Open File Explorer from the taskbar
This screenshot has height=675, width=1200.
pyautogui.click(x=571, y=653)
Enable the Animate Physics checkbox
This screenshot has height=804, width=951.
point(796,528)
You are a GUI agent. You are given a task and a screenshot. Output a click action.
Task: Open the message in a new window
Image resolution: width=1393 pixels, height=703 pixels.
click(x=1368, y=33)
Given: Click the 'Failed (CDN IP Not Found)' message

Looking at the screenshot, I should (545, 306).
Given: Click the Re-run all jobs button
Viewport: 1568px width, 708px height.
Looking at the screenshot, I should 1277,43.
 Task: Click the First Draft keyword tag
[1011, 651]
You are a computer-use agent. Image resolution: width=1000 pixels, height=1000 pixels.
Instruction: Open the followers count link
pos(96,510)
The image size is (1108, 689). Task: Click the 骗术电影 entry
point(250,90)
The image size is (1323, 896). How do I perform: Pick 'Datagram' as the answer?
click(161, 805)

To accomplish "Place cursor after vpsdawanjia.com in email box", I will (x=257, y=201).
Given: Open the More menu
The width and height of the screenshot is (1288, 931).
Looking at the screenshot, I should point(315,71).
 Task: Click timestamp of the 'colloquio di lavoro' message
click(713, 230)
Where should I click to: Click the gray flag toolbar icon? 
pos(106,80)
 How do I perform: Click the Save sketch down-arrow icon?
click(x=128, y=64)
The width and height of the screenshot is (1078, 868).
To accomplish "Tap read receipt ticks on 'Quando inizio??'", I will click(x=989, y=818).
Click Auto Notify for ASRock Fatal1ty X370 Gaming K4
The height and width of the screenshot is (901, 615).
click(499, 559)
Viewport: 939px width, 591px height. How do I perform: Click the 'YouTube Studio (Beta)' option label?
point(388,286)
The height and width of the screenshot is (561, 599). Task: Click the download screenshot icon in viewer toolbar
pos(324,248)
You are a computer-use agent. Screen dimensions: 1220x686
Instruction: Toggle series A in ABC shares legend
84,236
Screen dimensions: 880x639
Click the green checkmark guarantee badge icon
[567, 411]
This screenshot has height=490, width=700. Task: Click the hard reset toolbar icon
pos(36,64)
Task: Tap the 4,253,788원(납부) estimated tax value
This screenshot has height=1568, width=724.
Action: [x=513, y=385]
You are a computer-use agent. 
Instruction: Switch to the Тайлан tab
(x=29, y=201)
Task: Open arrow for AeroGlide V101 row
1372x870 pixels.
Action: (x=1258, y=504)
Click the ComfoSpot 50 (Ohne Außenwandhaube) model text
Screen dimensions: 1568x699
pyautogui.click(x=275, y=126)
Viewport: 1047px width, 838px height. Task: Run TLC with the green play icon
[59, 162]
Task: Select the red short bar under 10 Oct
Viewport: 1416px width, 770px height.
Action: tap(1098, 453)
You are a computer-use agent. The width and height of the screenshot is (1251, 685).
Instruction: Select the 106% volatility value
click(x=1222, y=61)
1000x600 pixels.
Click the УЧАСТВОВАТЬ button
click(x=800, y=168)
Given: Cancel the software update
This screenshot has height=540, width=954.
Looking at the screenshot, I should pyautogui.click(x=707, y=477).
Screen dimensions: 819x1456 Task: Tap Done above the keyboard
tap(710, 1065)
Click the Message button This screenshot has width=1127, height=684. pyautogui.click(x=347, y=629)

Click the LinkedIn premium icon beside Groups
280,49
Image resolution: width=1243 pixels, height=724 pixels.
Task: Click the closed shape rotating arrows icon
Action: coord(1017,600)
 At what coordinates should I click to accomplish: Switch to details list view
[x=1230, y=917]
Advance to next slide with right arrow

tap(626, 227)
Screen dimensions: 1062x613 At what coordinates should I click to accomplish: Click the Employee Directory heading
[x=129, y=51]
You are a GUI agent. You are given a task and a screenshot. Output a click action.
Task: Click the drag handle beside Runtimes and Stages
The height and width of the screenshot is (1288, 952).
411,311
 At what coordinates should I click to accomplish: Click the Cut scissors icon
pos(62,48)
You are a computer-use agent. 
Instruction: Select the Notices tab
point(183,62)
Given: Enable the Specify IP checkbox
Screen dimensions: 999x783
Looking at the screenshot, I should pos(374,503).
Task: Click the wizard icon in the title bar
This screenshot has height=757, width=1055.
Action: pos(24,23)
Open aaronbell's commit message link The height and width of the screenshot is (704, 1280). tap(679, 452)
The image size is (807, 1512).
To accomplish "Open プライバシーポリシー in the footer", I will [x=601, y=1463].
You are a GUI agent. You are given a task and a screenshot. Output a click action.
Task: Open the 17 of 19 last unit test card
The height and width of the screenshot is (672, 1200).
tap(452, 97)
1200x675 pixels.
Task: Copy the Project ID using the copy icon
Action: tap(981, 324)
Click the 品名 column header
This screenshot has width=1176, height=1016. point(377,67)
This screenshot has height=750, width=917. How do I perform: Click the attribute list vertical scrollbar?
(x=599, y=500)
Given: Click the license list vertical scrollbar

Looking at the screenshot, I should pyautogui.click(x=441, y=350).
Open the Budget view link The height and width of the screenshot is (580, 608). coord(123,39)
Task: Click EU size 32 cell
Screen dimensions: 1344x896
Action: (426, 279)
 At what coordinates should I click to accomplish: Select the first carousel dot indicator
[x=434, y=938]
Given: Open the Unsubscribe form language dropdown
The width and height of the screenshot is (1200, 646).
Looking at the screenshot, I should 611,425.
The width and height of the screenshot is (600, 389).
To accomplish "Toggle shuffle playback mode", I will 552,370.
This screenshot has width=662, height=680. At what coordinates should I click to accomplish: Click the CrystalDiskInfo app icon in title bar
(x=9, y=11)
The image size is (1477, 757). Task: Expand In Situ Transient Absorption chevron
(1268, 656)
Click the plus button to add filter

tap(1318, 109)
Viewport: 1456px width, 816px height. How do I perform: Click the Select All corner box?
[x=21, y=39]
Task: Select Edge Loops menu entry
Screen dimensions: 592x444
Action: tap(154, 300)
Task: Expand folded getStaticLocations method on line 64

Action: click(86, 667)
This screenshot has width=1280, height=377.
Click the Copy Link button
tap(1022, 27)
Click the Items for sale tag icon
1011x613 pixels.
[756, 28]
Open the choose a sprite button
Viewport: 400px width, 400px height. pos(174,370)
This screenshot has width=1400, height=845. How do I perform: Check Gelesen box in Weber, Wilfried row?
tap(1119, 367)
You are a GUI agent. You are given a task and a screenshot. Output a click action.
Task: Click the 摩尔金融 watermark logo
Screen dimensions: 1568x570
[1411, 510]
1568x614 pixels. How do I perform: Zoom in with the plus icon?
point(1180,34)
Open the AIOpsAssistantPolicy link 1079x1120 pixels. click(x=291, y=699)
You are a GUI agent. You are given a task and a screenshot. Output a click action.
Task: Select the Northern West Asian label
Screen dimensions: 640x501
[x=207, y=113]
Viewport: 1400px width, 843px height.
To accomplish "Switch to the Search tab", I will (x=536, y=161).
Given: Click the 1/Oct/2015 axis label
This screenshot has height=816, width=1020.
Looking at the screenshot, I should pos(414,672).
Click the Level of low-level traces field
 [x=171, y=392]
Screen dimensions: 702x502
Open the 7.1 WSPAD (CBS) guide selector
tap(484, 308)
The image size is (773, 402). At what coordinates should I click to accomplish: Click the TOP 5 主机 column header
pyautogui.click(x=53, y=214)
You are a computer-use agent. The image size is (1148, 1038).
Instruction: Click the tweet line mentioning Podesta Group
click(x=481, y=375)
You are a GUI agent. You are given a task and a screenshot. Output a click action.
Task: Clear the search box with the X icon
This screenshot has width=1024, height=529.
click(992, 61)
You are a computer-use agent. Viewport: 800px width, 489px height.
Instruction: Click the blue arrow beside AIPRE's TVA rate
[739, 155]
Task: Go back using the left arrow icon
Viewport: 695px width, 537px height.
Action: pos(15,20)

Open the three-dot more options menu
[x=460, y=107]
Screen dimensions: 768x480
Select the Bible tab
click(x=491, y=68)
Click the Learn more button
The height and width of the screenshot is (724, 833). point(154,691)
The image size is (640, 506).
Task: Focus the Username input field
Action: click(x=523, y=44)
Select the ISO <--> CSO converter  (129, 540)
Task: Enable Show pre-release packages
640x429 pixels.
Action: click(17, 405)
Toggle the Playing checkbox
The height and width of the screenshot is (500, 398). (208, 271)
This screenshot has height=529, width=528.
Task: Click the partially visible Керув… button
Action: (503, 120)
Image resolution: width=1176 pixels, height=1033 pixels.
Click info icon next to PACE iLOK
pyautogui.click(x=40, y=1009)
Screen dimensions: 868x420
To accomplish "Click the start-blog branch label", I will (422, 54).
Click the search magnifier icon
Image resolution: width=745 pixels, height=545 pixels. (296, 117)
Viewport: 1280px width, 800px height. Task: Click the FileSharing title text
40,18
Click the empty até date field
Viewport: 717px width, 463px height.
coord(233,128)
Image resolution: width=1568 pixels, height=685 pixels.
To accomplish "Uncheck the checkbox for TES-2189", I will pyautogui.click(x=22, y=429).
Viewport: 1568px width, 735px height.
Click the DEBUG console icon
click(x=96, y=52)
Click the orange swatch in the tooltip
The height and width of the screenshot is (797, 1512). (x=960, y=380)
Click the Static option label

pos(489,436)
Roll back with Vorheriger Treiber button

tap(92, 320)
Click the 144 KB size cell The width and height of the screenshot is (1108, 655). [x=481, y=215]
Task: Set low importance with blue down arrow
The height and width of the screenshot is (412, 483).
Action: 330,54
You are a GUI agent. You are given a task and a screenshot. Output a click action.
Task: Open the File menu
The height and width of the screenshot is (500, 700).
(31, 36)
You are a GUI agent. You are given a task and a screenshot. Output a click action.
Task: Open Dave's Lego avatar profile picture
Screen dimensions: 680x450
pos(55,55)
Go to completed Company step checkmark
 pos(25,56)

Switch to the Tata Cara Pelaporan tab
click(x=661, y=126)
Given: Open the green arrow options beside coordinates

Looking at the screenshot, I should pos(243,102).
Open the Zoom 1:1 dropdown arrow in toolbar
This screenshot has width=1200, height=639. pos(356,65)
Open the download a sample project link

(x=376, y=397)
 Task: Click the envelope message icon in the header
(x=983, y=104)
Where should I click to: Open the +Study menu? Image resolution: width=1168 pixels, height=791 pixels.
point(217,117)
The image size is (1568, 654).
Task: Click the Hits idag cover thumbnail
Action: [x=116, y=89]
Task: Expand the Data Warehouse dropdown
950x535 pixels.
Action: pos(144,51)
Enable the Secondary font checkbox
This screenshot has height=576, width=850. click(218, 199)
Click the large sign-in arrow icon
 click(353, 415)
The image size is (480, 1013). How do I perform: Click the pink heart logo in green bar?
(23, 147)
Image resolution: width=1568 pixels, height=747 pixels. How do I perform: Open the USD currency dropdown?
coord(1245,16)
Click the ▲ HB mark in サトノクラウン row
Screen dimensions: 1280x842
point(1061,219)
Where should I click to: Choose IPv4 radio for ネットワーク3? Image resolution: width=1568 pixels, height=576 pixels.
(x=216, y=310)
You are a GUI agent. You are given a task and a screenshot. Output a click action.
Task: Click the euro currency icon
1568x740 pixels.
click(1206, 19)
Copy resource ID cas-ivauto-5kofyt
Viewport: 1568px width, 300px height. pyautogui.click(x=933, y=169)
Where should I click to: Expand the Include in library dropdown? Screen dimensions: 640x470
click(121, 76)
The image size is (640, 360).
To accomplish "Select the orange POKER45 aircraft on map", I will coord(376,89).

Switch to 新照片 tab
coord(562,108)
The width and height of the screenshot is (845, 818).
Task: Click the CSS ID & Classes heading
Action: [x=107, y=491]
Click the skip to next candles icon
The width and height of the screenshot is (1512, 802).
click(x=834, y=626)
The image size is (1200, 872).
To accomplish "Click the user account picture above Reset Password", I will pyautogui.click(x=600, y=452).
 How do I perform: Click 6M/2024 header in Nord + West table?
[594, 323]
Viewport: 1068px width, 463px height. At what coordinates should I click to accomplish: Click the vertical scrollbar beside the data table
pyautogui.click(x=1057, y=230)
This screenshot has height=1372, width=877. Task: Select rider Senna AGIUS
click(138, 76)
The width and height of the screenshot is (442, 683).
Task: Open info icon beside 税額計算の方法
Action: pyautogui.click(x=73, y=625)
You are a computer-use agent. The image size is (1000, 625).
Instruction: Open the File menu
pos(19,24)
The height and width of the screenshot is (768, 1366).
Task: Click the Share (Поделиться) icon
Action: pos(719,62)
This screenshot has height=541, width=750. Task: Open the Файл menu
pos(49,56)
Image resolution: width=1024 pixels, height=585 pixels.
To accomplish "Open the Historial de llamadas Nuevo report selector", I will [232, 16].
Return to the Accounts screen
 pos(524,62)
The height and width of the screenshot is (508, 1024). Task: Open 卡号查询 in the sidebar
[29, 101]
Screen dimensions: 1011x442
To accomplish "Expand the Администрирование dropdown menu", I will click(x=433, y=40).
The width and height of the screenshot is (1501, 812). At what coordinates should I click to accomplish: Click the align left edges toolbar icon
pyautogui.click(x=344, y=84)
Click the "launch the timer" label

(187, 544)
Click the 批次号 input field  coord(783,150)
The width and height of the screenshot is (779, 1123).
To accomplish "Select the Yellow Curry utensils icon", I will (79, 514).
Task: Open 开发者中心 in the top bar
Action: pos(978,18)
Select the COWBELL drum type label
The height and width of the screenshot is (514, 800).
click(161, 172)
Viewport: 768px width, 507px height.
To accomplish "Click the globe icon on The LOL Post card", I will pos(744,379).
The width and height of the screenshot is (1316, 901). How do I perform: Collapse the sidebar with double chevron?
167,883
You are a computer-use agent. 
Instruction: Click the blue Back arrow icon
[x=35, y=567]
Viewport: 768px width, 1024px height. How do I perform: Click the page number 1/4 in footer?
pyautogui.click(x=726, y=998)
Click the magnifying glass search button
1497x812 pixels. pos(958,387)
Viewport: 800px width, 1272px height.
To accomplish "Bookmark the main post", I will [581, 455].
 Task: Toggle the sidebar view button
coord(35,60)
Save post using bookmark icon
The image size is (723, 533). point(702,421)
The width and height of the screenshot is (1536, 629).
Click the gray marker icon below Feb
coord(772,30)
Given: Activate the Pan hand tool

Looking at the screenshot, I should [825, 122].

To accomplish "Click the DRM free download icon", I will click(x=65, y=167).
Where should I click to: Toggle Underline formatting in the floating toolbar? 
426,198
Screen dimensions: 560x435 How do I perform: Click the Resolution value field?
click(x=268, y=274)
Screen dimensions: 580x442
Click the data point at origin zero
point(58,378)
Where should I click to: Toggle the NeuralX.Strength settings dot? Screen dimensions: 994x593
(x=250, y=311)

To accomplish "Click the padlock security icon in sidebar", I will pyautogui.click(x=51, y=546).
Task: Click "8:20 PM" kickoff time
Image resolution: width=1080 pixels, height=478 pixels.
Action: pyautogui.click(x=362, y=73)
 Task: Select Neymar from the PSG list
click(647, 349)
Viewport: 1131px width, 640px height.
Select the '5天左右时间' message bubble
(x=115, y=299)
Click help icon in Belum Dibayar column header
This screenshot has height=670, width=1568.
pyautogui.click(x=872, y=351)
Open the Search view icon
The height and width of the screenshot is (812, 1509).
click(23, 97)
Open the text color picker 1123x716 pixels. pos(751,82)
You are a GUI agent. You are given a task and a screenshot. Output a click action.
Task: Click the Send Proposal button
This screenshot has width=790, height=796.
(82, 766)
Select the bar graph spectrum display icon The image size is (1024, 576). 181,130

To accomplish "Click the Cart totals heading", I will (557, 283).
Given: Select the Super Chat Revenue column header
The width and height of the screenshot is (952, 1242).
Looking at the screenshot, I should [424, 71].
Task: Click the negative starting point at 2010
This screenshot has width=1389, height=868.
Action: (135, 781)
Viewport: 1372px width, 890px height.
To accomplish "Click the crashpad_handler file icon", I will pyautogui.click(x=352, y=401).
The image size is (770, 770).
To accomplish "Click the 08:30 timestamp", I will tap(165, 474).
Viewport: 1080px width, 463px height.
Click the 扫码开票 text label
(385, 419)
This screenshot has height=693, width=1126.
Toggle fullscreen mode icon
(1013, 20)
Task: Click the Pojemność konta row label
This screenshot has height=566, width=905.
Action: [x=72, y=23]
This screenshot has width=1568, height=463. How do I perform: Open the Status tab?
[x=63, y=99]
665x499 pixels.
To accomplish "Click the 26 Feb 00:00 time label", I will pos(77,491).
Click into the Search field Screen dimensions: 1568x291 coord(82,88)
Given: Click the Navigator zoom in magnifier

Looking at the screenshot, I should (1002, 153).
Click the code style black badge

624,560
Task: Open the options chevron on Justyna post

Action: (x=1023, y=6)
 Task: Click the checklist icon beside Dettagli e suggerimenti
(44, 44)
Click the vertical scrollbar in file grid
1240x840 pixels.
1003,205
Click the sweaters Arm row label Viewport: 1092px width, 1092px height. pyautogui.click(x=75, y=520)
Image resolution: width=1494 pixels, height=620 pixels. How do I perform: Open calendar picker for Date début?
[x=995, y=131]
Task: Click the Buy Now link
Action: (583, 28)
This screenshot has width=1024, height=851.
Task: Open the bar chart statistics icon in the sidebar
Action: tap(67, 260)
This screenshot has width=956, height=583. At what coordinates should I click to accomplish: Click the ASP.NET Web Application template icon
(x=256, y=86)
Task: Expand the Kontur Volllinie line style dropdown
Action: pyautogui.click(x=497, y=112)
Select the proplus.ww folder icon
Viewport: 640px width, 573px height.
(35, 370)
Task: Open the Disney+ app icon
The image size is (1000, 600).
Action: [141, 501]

******************************

**Action item**
Taking the listing above as the source, transcribe only the lines starting at the line with "The image size is (1323, 896)." and going through the line with "Given: Open the More menu", unaltered and with both ends included.

**Output for this task**
The image size is (1323, 896). How do I perform: Pick 'Datagram' as the answer?
click(161, 805)

To accomplish "Place cursor after vpsdawanjia.com in email box", I will (x=257, y=201).
Given: Open the More menu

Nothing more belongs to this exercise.